**ACTIVITY:**
When you reach the line that contains "Go back using the Patterns chevron" in the data below, start reproducing lines exactly, and stop after the line that contains "1456x819 pixels.".
[EXTRACTED INFORMATION Boundary: Start]
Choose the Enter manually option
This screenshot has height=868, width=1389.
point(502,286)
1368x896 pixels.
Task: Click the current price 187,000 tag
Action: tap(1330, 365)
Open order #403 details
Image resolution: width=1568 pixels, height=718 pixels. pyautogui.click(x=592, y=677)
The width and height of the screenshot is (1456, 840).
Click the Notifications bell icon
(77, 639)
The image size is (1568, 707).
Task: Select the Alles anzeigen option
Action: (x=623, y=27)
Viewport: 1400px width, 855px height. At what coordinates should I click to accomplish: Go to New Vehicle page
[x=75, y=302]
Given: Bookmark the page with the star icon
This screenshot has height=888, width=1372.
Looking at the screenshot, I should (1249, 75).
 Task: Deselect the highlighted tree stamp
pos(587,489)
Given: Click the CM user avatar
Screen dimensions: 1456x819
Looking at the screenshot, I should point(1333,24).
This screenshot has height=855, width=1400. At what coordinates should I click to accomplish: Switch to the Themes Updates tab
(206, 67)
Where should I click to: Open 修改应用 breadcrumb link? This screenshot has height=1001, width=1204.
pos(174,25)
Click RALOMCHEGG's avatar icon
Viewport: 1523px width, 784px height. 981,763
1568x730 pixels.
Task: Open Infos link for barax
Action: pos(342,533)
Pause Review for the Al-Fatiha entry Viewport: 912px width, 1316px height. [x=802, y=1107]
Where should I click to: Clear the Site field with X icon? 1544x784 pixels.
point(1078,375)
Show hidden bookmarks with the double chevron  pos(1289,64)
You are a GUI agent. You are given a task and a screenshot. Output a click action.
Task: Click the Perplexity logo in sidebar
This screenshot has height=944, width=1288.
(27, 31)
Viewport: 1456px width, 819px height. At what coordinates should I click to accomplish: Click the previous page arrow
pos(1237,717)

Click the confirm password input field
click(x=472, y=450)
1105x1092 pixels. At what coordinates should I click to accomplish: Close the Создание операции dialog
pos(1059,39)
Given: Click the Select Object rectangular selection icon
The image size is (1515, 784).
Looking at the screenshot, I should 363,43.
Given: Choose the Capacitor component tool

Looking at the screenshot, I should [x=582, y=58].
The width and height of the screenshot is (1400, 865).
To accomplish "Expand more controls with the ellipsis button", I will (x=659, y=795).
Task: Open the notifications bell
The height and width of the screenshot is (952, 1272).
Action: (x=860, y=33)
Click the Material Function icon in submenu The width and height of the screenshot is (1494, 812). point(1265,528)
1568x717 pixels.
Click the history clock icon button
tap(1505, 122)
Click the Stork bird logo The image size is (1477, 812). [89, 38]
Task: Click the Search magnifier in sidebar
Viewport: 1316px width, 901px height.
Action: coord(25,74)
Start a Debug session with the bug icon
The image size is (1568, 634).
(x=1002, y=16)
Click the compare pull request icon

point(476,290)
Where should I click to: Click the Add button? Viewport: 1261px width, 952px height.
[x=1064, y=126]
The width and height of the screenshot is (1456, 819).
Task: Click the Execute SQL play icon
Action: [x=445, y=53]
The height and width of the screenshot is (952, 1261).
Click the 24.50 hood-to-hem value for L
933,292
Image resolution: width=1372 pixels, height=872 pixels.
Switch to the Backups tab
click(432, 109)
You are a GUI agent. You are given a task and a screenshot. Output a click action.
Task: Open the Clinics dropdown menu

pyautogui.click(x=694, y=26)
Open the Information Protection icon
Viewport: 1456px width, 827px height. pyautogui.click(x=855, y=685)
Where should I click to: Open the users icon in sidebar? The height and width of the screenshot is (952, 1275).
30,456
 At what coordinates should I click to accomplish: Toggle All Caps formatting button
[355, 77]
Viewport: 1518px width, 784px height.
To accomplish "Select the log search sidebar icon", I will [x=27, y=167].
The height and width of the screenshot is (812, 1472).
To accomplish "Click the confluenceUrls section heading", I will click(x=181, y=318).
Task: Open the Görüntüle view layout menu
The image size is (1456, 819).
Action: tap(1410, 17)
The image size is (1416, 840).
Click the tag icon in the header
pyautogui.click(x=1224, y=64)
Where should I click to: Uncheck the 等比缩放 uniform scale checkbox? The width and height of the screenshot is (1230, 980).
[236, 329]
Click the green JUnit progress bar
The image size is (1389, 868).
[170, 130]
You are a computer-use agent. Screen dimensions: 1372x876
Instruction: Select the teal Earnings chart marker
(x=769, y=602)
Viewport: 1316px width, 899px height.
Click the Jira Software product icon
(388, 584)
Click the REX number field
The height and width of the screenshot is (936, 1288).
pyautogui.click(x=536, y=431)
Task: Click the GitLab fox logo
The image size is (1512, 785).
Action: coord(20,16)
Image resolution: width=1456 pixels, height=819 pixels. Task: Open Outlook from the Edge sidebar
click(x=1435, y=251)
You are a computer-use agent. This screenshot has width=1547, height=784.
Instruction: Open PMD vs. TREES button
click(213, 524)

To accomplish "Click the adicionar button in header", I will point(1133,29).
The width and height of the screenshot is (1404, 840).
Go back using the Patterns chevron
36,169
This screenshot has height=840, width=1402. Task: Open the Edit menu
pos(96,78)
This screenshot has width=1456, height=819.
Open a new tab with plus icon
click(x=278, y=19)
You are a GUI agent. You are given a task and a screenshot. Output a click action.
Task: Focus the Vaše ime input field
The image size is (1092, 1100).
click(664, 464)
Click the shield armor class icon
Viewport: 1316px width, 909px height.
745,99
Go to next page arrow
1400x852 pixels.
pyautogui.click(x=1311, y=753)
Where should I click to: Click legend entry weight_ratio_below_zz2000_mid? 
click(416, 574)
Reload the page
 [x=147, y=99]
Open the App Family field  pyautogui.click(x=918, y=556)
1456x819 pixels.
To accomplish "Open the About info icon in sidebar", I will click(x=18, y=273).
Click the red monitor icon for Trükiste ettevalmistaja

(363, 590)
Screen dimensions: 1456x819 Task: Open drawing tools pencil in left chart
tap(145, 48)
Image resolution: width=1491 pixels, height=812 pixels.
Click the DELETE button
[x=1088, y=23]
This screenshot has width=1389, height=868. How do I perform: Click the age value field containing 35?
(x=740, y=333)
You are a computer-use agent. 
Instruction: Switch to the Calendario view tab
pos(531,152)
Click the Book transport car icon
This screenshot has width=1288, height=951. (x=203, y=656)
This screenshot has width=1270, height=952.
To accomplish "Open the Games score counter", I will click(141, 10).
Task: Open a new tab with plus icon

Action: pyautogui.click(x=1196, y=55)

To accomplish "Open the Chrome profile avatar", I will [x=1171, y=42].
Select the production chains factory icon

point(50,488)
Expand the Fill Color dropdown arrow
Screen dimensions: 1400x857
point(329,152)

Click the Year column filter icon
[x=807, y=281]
[EXTRACTED INFORMATION Boundary: End]
**EXPECTED OUTPUT:**
Go back using the Patterns chevron
36,169
This screenshot has height=840, width=1402. Task: Open the Edit menu
pos(96,78)
This screenshot has width=1456, height=819.
Open a new tab with plus icon
click(x=278, y=19)
You are a GUI agent. You are given a task and a screenshot. Output a click action.
Task: Focus the Vaše ime input field
The image size is (1092, 1100).
click(664, 464)
Click the shield armor class icon
Viewport: 1316px width, 909px height.
745,99
Go to next page arrow
1400x852 pixels.
pyautogui.click(x=1311, y=753)
Where should I click to: Click legend entry weight_ratio_below_zz2000_mid? 
click(416, 574)
Reload the page
 [x=147, y=99]
Open the App Family field  pyautogui.click(x=918, y=556)
1456x819 pixels.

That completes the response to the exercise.